▶ **TEXTE**
La commission de l’Emploi a accordé son autorisation à Laxmanbhai & Co (Mauritius) Ltd d’importer 350 travailleurs migrants qualifiés et non qualifiés à Rodrigues pour exécuter des travaux dans le cadre de la rénovation de l’hôtel Cotton Bay. Cette décision a créé un malaise dans l’île. Pour cause, des entrepreneurs locaux en construction sont au chômage pour la plupart, faute de projets. Les syndicats des employés des secteurs public et privé, respectivement, ainsi que l’opposition sont montés au créneau. Si la Commission de l’Emploi a depuis demandé aux chômeurs du secteur de la construction de se faire enregistrer, et que l’entrepreneur a lancé un appel à candidatures aux Rodriguais pour rejoindre le chantier de Pointe Cotton, il demeure que Laxmanbhai & Co (Mauritius) Ltd a la bénédiction de l’Assemblée régionale pour le recrutement d’un important contingent de main-d’oeuvre étrangère. Contacté par Week-End, le contracteur n’a pas voulu commenter cette affaire. Quant à Claude Wong So, commissaire à l’Emploi, son bureau nous a indiqué qu’il ne dérangerait pas celui-ci qui « est en congé personnel à Maurice »…
La rénovation de l’hôtel Cotton Bay sonnait comme une promesse d’emploi pour des Rodriguais qui peinent à se faire embaucher sur des chantiers de construction. Les maçons au chômage et les contracteurs de l’île croyaient pouvoir trouver du travail sur ce qui est considéré comme le chantier le plus important de Rodrigues actuellement. Mais une publication de l’Assemblée régionale allait avoir l’effet d’une douche froide.

▶ **CONSIGNE 1**
D'après l'article sur la rénovation de l'hôtel Cotton Bay, combien de travailleurs migrants Laxmanbhai & Co (Mauritius) Ltd a-t-elle été autorisée à importer à Rodrigues ?
▶ **CONSIGNE 2**
Résumez en une phrase le paragraphe de l'article sur la rénovation de l'hôtel Cotton Bay qui commence par « La rénovation de l'hôtel Cotton Bay sonnait comme une promesse ».
▶ **CONSIGNE 3**
Reprenez l'article sur la rénovation de l'hôtel Cotton Bay à la suite de sa dernière phrase.

▶ **DONNÉES**

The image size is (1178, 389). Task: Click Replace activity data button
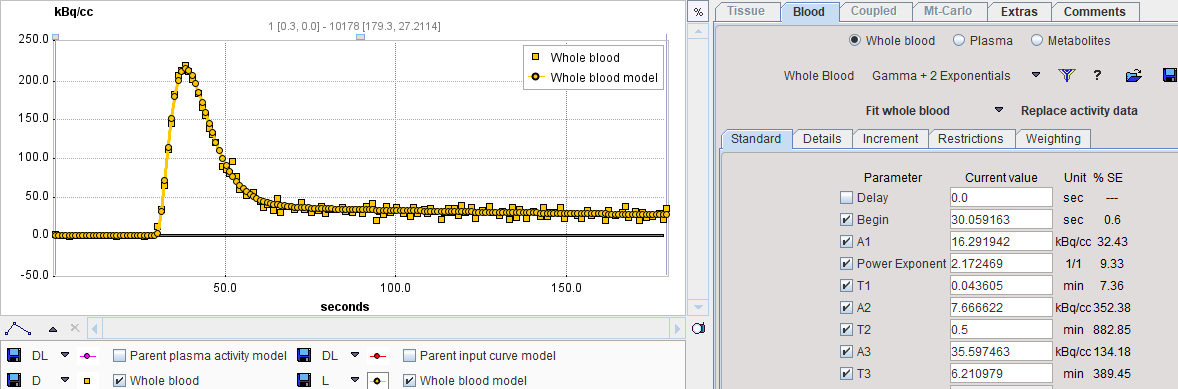1079,110
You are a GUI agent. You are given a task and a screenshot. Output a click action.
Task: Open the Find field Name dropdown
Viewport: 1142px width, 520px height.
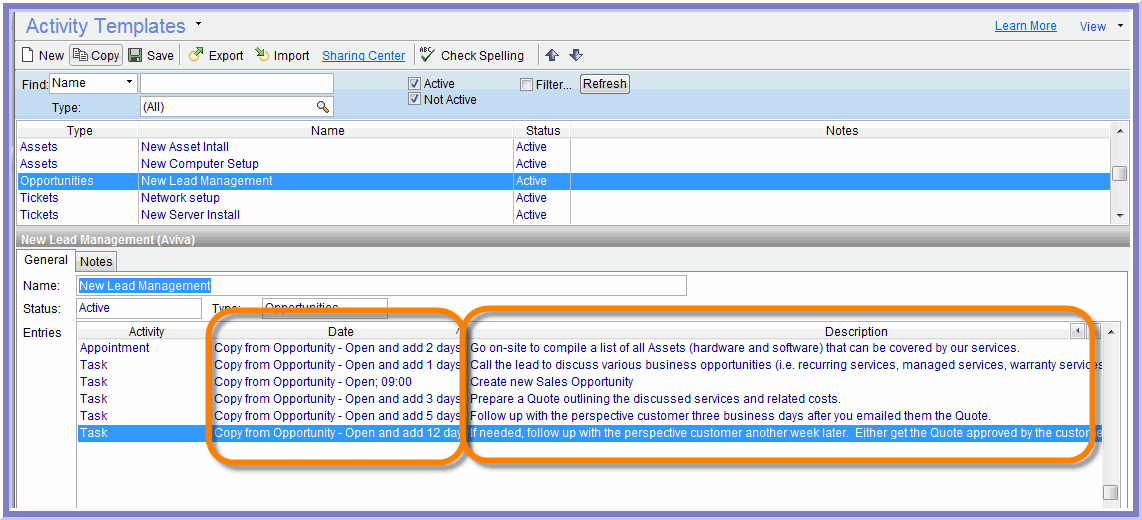pos(129,83)
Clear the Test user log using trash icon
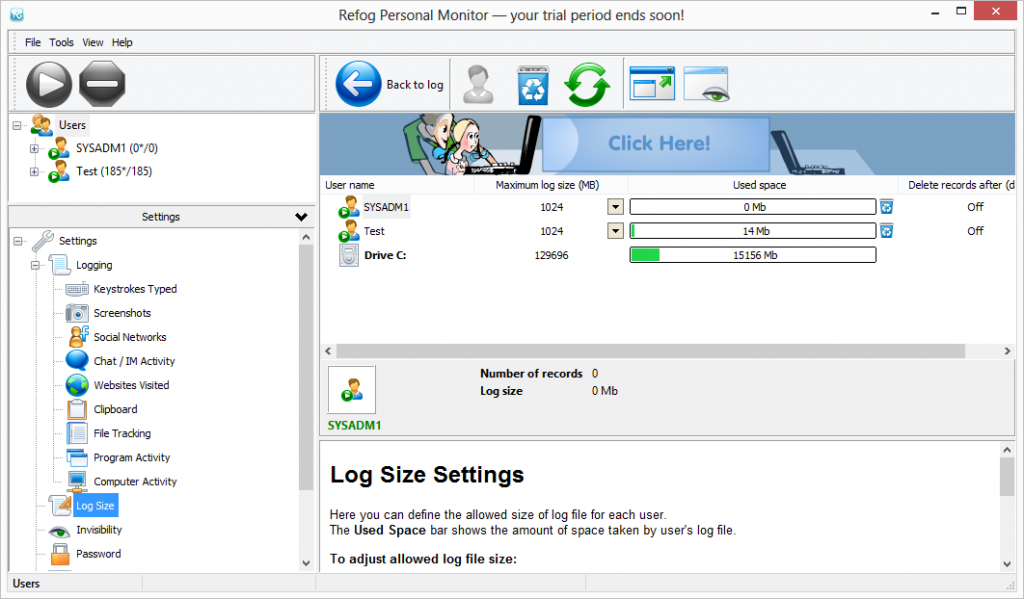 click(x=886, y=231)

▶ **RÉPONSE 1**
350 travailleurs migrants, qualifiés et non qualifiés.

▶ **RÉPONSE 2**
Les maçons au chômage et les contracteurs de Rodrigues espéraient trouver du travail sur la rénovation de l'hôtel Cotton Bay, considérée comme le plus important chantier actuel de l'île, mais une publication de l'Assemblée régionale a douché cet espoir.

▶ **RÉPONSE 3**
Celle-ci stipule que « the Commission for Employment has conveyed it’s no objection to authorise a contractor to import some three hundred and fifty (350) expatriate staff from India, Nepal, COMESA and SADEC Countries for a 11 – month quota for the execution of refurbishment and extension of Cotton Bay Hotel in Rodrigues. The company has applied to the Ministry of Labour, Industrial Relations and Employment requesting permission to import employees in the grade of managerial, technical, supervisory, skilled and unskilled levels, with adequate work experience to be able to complete the refurbishment and extension of the hotel within the tight completion period of 11 months with the high standard of quality works required by the client. »
Pourtant, quelques jours auparavant, la Rodrigues Government Employees Association et la Rodrigues Private Industries and Allied Workers Union avaient envoyé une correspondance au Commissaire au Tourisme et à l’Emploi, Claude Wong So, lui demandant de donner l’opportunité aux Rodriguais qualifiés au chômage de travailler sur le site de Pointe Cotton. Ils seraient au nombre de 500, selon les syndicats.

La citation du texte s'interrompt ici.